### [TASK DETAILS]
Please reproduce the full listing exactly, with nothing added.

### [AVAILABLE DATA]

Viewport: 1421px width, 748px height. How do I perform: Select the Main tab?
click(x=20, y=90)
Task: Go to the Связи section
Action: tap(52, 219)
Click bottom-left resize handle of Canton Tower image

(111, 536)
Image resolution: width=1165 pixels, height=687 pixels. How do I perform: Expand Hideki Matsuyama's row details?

### [WRITTEN SOLUTION]
Viewport: 1421px width, 748px height. How do I perform: Select the Main tab?
click(x=20, y=90)
Task: Go to the Связи section
Action: tap(52, 219)
Click bottom-left resize handle of Canton Tower image

(111, 536)
Image resolution: width=1165 pixels, height=687 pixels. How do I perform: Expand Hideki Matsuyama's row details?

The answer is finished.